Thin Climate Strategy in Bay Area Transit Plan

3273414070_fd61bfa09a_mThe new Draft Transportation 2035 Plan released Wednesday by the Bay Area’s Metropolitan Transportation Commission calls for $226 billion in spending over the next 25 years to “confront global warming and traffic congestion.”  But close up, the plans seems more like a sorely needed band-aid to patch up the region’s ailing transit infrastructure.  Fully 82% of the plan’s funding is designated for upgrading and maintaining the existing system, with 13% allotted for transit expansions.

The plan includes $400 million (0.2%) for a “Transportation Climate Action Campaign”  to raise public awareness about climate change and individual actions that residents can take to reduce the region’s carbon footprint. The campaign will also include a grants program to subsidize demonstration projects  for reducing auto emissions with alternative fuels or car-sharing projects.  An additional $1 billion is set aside for bicycle facilities and programs.
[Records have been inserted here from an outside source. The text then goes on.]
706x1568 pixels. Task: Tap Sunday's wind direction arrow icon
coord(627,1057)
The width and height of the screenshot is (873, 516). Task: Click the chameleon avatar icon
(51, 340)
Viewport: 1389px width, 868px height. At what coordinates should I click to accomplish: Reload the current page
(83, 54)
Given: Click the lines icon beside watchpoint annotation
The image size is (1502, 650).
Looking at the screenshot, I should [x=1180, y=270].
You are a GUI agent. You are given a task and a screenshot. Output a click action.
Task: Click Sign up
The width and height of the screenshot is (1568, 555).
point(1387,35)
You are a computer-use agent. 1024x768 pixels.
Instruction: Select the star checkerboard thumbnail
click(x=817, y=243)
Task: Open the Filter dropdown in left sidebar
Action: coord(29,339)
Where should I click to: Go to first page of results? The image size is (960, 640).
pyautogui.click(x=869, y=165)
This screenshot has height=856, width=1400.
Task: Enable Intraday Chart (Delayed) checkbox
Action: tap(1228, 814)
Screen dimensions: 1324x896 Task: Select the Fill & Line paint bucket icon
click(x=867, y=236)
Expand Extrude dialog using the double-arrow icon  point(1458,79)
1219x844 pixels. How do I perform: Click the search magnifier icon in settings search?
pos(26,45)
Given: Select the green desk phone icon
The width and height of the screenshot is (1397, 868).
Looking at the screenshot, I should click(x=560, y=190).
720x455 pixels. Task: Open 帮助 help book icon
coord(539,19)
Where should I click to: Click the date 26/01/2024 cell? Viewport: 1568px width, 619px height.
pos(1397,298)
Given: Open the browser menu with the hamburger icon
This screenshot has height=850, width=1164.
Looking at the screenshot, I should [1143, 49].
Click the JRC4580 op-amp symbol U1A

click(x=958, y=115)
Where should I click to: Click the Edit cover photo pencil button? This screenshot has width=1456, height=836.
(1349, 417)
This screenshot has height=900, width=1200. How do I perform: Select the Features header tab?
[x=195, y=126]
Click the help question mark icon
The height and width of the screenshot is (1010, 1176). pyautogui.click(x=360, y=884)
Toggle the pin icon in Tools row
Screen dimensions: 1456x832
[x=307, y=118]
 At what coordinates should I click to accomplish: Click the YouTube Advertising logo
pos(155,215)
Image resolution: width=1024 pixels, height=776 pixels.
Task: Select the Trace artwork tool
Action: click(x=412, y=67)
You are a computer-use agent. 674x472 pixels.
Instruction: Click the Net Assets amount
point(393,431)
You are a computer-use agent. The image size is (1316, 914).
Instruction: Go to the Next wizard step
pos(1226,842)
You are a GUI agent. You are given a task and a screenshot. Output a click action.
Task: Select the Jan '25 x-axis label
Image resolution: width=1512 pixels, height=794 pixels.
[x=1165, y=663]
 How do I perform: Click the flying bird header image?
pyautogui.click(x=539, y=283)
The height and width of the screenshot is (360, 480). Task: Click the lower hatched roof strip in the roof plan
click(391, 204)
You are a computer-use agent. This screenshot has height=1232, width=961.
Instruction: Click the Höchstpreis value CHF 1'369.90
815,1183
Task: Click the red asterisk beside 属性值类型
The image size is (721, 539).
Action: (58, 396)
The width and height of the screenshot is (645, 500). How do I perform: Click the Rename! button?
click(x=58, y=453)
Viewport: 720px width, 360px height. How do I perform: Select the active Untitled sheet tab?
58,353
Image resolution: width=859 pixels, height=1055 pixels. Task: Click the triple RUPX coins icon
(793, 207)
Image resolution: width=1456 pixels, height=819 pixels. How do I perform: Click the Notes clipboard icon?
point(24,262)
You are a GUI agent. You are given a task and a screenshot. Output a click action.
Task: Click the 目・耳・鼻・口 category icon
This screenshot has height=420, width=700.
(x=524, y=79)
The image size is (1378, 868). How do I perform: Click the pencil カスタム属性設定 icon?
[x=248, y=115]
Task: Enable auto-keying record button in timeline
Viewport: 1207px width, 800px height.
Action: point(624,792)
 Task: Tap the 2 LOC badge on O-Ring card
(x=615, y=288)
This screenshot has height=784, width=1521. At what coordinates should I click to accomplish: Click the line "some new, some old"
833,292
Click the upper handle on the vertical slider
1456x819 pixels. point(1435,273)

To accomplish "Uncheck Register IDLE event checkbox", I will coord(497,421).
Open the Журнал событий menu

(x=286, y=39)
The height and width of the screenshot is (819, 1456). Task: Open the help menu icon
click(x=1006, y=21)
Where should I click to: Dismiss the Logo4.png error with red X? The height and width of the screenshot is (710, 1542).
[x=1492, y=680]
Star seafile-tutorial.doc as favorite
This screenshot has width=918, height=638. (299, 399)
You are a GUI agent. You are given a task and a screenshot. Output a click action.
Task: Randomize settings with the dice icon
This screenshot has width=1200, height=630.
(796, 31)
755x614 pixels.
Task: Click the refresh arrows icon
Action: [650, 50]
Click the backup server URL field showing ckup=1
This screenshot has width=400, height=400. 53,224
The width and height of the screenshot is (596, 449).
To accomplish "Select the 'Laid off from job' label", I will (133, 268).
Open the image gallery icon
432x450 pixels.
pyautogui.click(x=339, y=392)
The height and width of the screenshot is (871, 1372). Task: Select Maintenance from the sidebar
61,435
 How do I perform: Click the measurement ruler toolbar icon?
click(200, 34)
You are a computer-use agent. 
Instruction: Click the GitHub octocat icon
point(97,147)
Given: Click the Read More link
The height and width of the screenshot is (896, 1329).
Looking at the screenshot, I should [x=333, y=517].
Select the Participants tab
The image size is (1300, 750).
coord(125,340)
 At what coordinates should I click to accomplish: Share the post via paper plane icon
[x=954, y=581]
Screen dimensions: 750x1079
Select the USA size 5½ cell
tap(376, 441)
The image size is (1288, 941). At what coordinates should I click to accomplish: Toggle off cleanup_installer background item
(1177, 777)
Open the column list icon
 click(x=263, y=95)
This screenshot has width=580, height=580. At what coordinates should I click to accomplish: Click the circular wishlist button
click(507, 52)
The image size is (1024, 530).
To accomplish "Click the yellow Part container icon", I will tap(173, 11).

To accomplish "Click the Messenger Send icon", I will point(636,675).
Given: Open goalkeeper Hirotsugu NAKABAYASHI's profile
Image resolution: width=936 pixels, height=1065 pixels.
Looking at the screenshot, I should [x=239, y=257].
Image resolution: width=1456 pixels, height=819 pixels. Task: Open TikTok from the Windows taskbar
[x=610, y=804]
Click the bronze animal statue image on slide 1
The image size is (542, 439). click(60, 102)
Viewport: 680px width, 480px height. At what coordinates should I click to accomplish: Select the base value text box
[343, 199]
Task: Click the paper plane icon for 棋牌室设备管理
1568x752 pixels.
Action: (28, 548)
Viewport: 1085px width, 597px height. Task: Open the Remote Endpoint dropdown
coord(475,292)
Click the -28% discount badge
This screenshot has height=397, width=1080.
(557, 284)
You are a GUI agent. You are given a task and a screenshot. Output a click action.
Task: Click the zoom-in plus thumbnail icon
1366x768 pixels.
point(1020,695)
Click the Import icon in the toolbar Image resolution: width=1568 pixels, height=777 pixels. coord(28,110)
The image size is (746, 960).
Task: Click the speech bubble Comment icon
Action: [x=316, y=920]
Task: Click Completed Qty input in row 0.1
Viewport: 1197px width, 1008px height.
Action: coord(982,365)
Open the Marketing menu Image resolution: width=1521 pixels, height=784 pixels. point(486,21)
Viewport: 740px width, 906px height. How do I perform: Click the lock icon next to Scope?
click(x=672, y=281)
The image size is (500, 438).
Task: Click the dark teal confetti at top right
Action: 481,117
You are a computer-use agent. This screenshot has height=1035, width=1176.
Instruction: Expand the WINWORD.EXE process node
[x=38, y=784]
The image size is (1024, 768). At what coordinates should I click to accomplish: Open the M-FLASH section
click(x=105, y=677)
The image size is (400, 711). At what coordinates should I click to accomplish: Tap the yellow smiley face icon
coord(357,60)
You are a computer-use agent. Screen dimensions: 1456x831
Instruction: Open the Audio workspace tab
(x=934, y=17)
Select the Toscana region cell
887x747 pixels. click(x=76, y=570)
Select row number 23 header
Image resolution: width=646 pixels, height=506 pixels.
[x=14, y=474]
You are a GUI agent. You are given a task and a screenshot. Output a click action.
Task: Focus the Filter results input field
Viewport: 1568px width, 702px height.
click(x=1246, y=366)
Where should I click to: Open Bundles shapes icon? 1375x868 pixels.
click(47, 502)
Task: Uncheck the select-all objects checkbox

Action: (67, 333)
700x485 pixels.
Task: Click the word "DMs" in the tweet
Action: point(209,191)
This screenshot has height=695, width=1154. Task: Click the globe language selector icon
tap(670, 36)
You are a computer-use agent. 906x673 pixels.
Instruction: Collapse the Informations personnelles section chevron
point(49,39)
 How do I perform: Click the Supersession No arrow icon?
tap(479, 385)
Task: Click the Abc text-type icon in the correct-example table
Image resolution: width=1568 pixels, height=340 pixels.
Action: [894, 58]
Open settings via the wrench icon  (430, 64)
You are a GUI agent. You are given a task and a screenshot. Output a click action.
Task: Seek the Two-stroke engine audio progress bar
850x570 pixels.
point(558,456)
But when, by the MTC’s own numbers, 40% of the Bay Area’s emissions come from the transportation sector, $1.4 billion to fight greenhouse gas emissions seems paltry given that this is the plan to carry us through to 2035. By law, California’s greenhouse gas emissions need to be reduced approximately 30% by 2020.

MTC Executive Director Steve Heminger said the plan “tees up two strategies that we have consistently indentified as the most important in making progress in reducing environmental emissions like CO2, in reducing vehicle miles of travel, and those are road pricing, and a better link to land use without transportation investment.”

The idea is that reducing traffic congestion by increasing the cost of driving, be it with higher bridge tolls or charging drivers to use HOV lanes,  greenhouse gas emissions will decrease.  And by upgrading aspects of the region’s transit system, more people will choose to forgo the car and opt for public transit.

“From an infrastructure perspective, I think this plan is about as climate positive as it could be,” said Heminger.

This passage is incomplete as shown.